Abe, em entrevista na sua residência oficial em Tokyo. Foto: Sankei

Abe, em entrevista na sua residência oficial em Tokyo. Foto: Sankei

Em sua residência oficial, Abe pronunciou as seguintes palavras: “Ao pensar na dor dos familiares fico sem ter o que dizer. O Japão fez tudo que podia, mas a dor é muito grande. Minha revolta é grande. Jamais vou perdoar os terroristas. O Japão não pode se curvar ao terrorismo. Vamos ampliar a ajuda humanitária para suprir a falta de alimentos e cuidados médicos.”

O governo do Japão considerou “muito provável” a autenticidade do vídeo publicado pelo grupo Estado Islâmico mostrando o corpo decapitado de Kenji.

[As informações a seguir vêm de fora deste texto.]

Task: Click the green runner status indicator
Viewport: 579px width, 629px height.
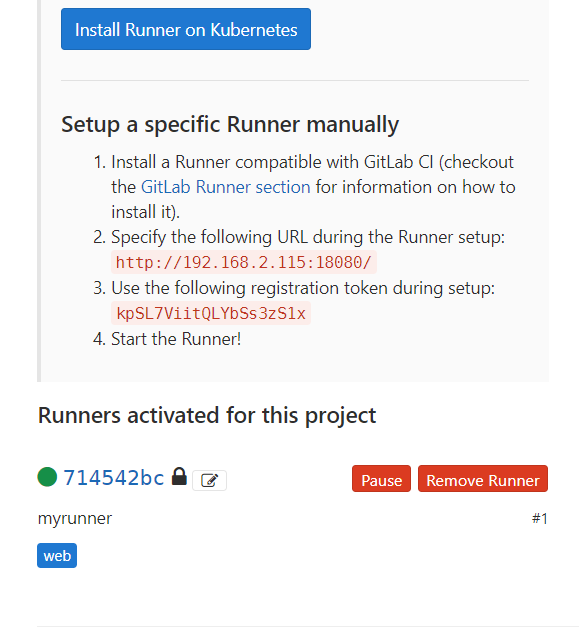Action: (47, 477)
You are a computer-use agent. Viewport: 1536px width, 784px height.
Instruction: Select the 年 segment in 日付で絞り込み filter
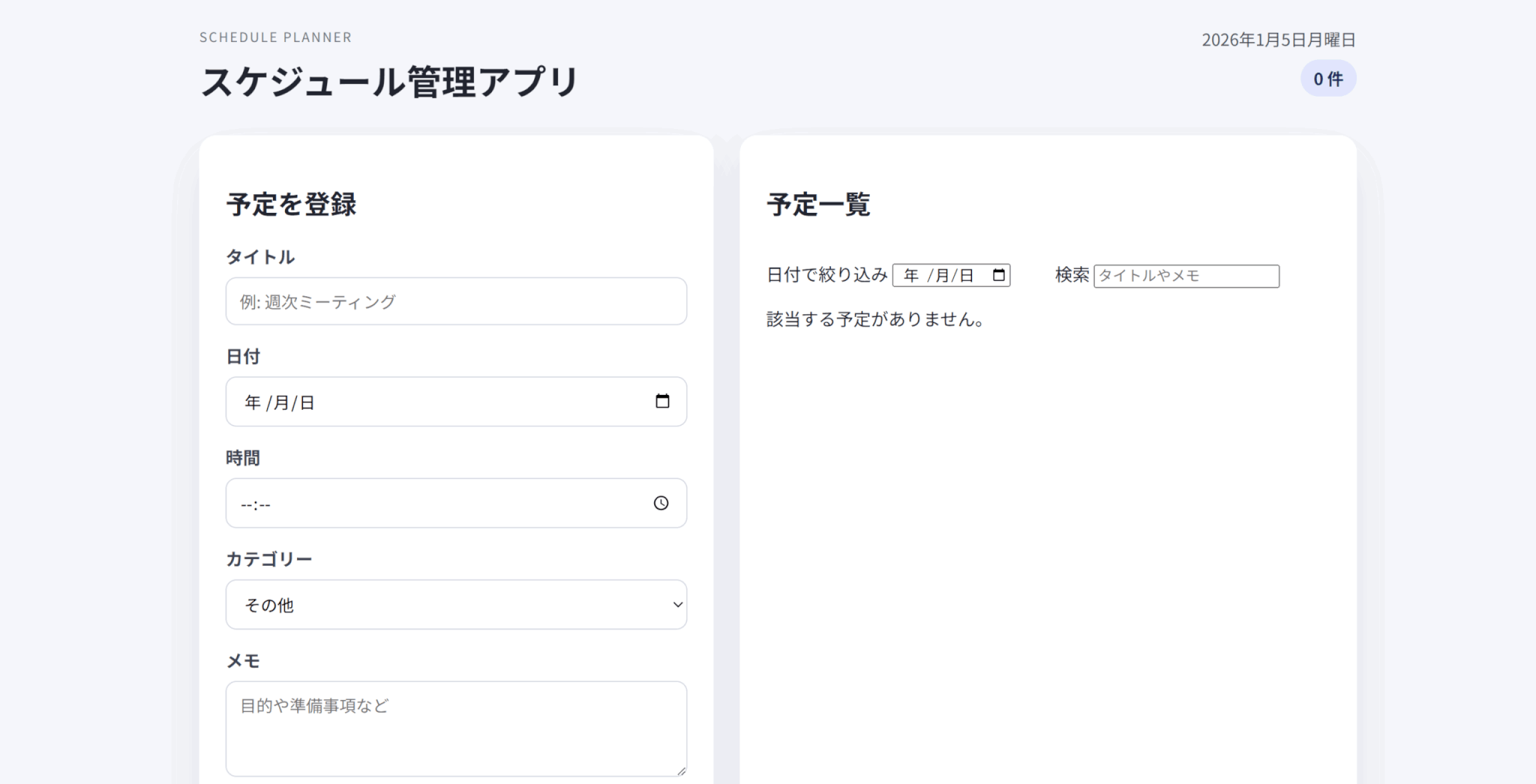(x=911, y=276)
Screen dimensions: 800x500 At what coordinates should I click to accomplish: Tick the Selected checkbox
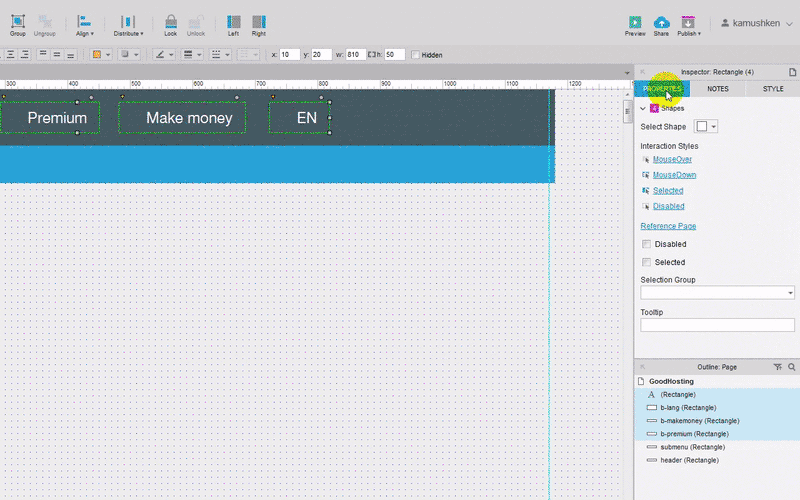pos(646,262)
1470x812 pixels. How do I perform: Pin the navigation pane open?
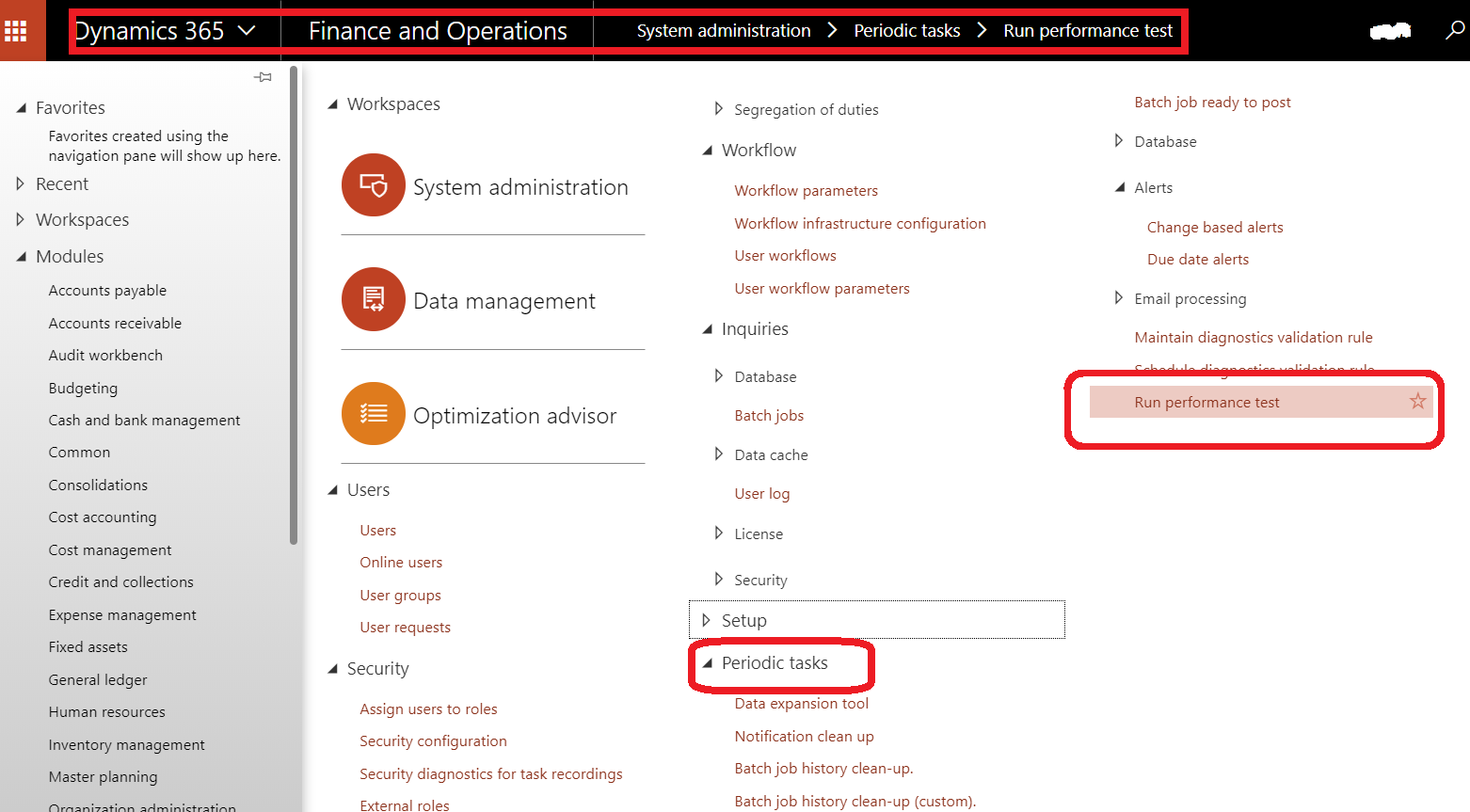coord(264,76)
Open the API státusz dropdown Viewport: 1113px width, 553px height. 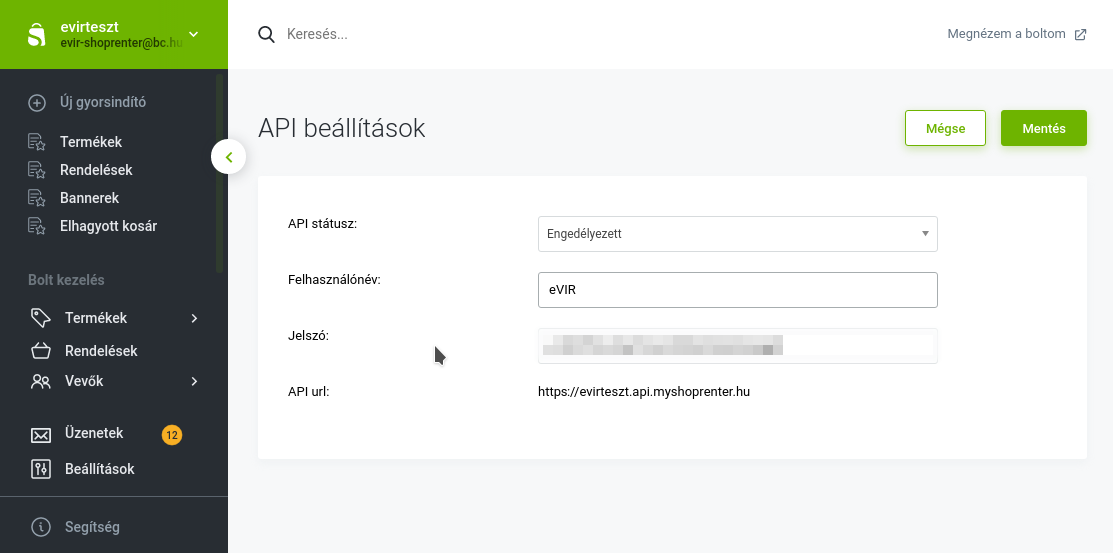click(x=738, y=234)
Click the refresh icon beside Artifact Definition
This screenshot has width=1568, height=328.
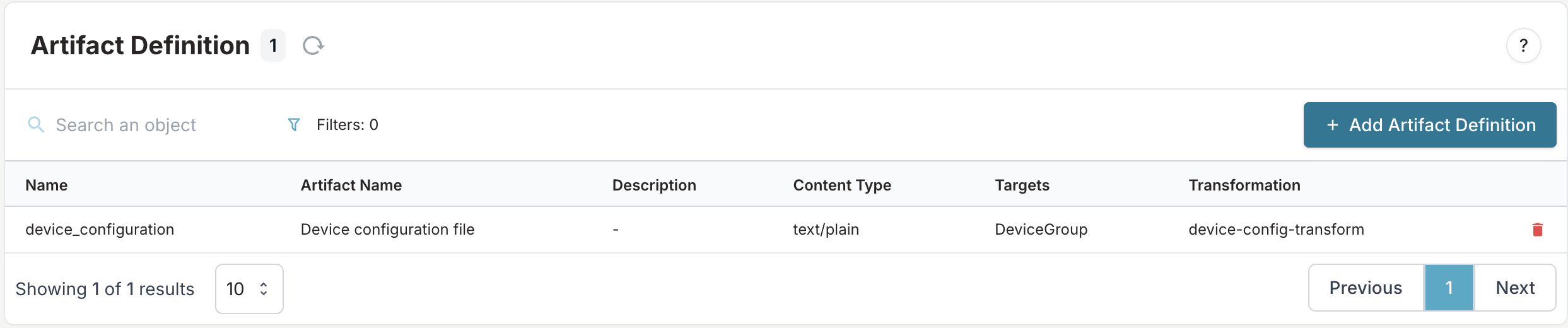click(x=313, y=45)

"É muito provável que as imagens sejam verdadeiras", considera governo

“É muito provável que as imagens sejam verdadeiras”, considera governo

O porta-voz do governo, Yoshihide Suga, esclareceu também que o Japão não teve acesso direto com o EI, que exigia a libertação da terrorista iraquiana Sajida al Rishawi, condenada à morte na Jordânia, em troca da vida de Kenji.

Em entrevista à emissora NHK, representantes da comunidade islâmica residentes no Japão lamentaram o acontecimento. “Kenji, através de suas reportagens na Síria trabalhava em favor do islamismo. É como se tivesse perdido alguém da minha família. Desolador”, disse Haroon-Qureshi, secretário geral da mesquita de Otsuka (Tokyo). “Quem segue o islão sabe que matar é um grande pecado.” Qureshi completou dizendo que o Japão sempre foi um país acolhedor aos islâmicos.